Traditionally, private equity (PE) firms invest in businesses by taking a majority or “control” equity position resulting in them owning more than 50 percent of a company. However, there is a small, but growing, segment of the industry offering minority or “non-control” partnership options. Increasingly, PE firms are dedicating funds to these types of investments, offering owners or management the ability to retain control of (or a majority ownership position in) their business while benefiting from the committed capital and expertise of an established equity investor.
Benefits of a Minority Equity Partner
Construction contractors may need capital for a variety of reasons, including:
- buying out an employee or family member shareholder;
- acquiring a competitor;
- building or expanding a new facility or product line;
- investing in working capital; or
- strengthening the company’s balance sheet.
While debt and equity could both be suitable options, there are several reasons why equity may be preferred over debt. If a company has no current debt, an equity investment allows it to keep continue operating debt-free. If a company already has debt and doesn’t want more, or needs more capital than what a bank or financial partner can provide, equity can solve for that, too.
Additionally, because equity has no required cash interest or amortization payments, it can give contractors greater financial flexibility by not straining the company’s cash flow as debt can. Finally, it’s possible that a bank will remove a personal guaranty on existing debt or not require one on new debt with institutional equity in the ownership base.
When it comes to structuring minority equity investments, there isn’t a one-size-fits-all approach. The right PE firm will work closely with clients to provide a customized equity solution. Frequently non-control equity is structured as “preferred equity,” which means it is senior to common stock, but junior to any debt. It may have an accruing dividend, which does not require current cash payments. It may also participate in or convert into common stock.
Preferred equity typically has “consent rights” pertaining to board-level decisions such as acquisitions and divestitures and other extraordinary uses of free cash flow, but those rights shouldn’t impact management’s ability to run the business on day to day basis.
PE firms with committed capital from third party investors usually look for a return on an investment within a finite period (typically four to seven years), which is often achieved through a sale of the business or some other financing event to create liquidity for the shareholders, including the PE firm. It’s important to keep this in mind when determining whether to bring on a PE partner. It’s also important to recognize this timeline in early conversations about how the deal is structured to ensure it fits an owner’s long-term objectives.
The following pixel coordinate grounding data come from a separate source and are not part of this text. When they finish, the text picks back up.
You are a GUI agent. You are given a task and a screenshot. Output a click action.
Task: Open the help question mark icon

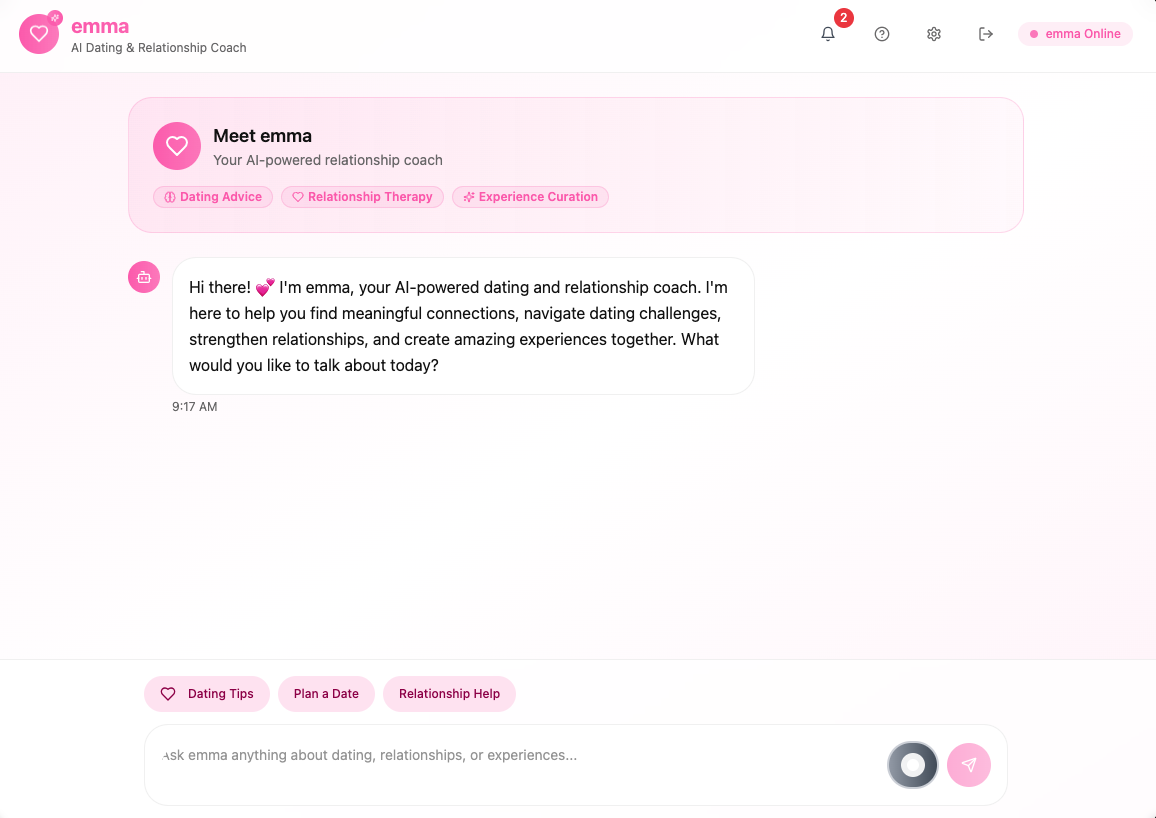point(882,34)

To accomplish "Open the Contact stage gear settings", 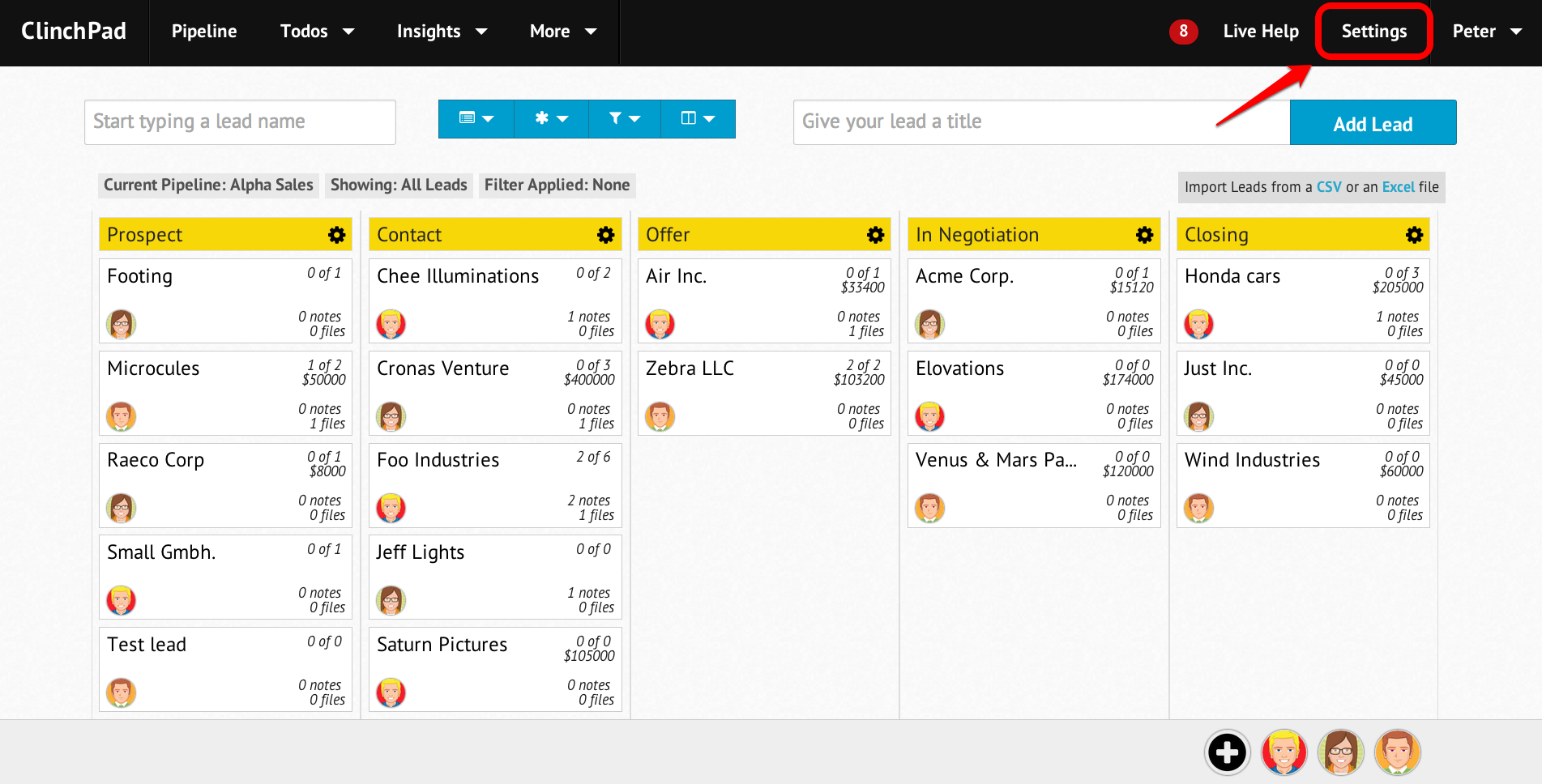I will tap(605, 235).
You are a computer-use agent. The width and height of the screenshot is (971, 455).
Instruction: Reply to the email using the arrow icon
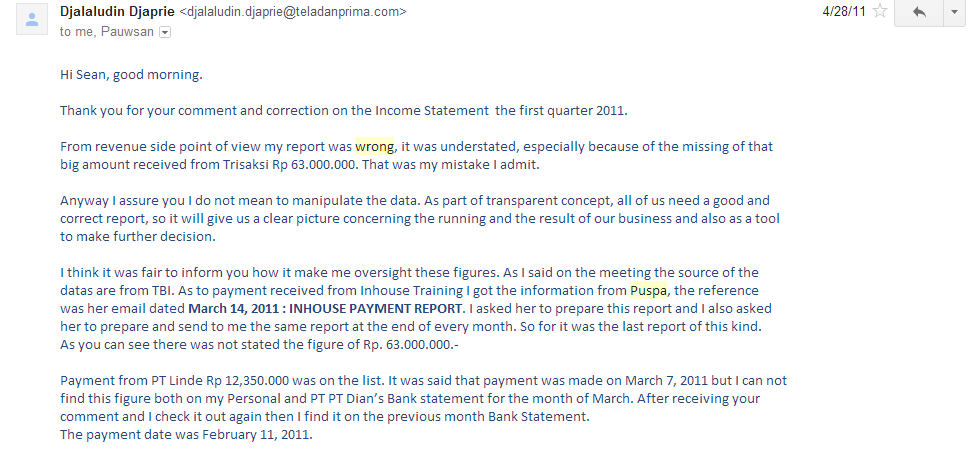pos(918,12)
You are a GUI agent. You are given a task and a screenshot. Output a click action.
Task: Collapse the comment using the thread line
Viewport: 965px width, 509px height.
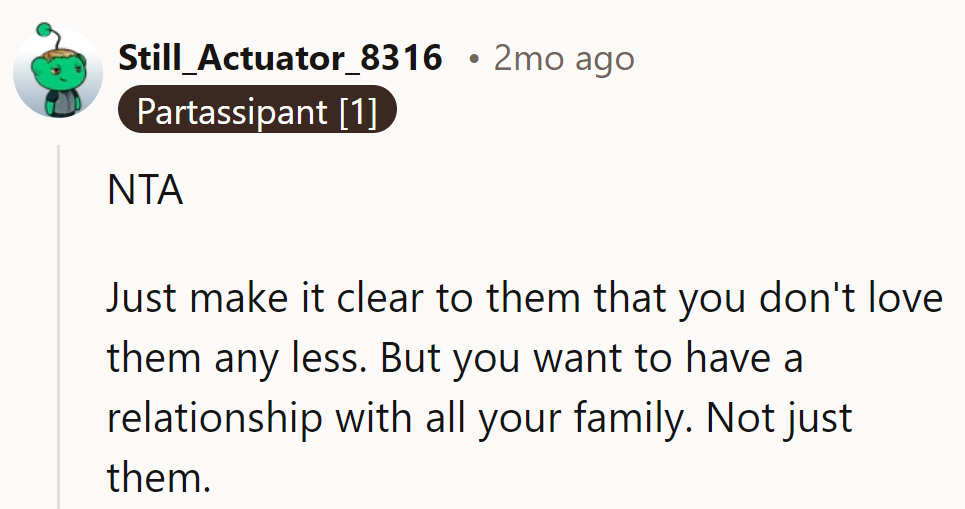pos(60,330)
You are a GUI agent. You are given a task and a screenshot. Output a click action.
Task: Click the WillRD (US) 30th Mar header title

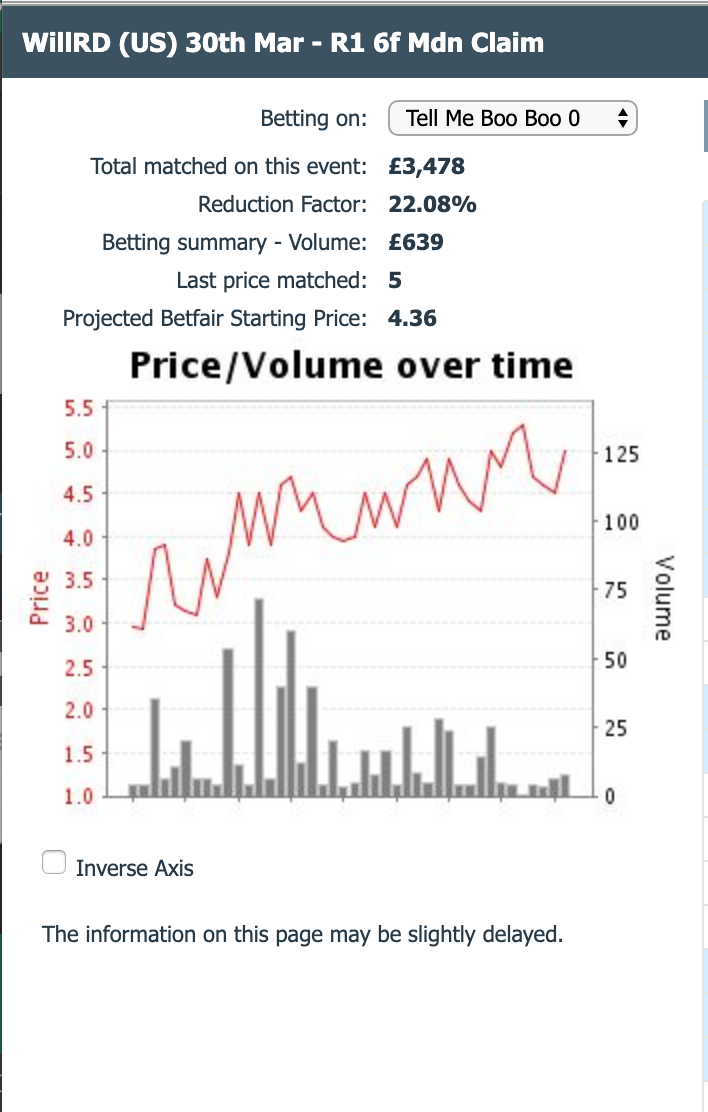(x=283, y=43)
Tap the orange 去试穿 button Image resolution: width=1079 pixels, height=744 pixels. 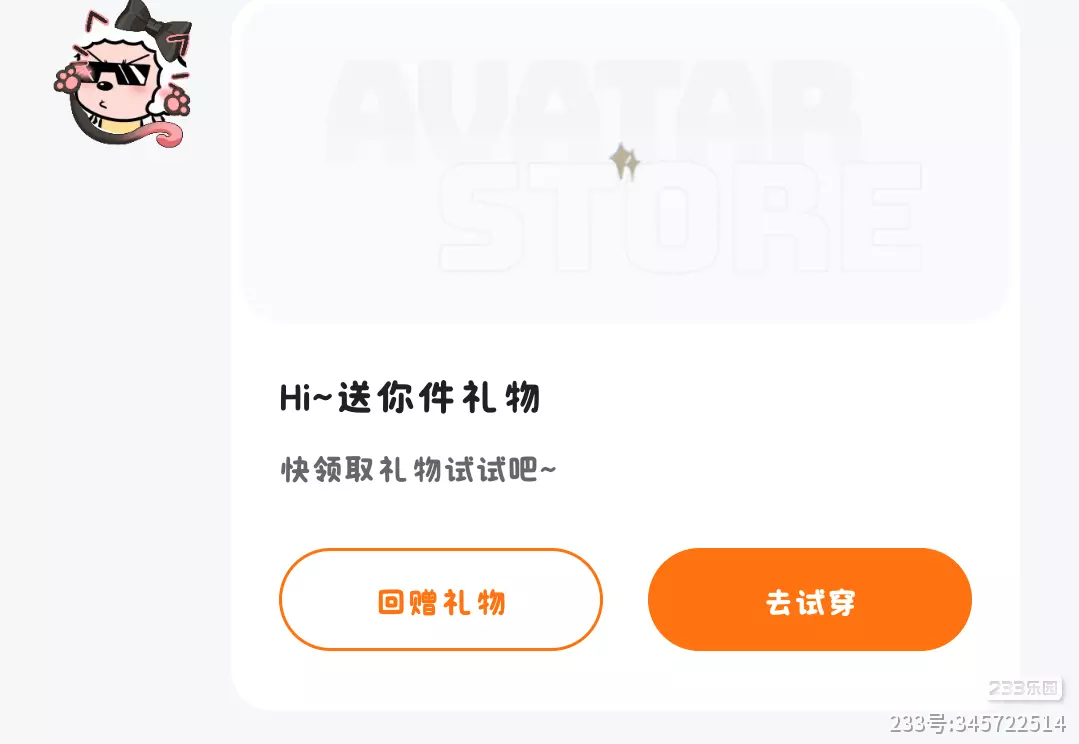[810, 599]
Why a Private Equity Partner?
Many PE firms have expertise in certain industry sectors and can bring operational, financial and strategic resources to help drive growth. When looking for a capital partner, it’s important to select one with the resources, ideas and expertise that best align with the company’s strategic vision and the potential to be most transformative in helping create long-term value for the business. As a shareholder alongside the business owner, a PE firm should be in lock step with the primary goal of building a bigger, better and stronger business for all stakeholders.
As contractors consider capital alternatives, it’s important to evaluate all options and ask the right questions. Above all, contractors must be honest with themselves about the personal and professional objectives for needing a partner and who can best help achieve those objectives.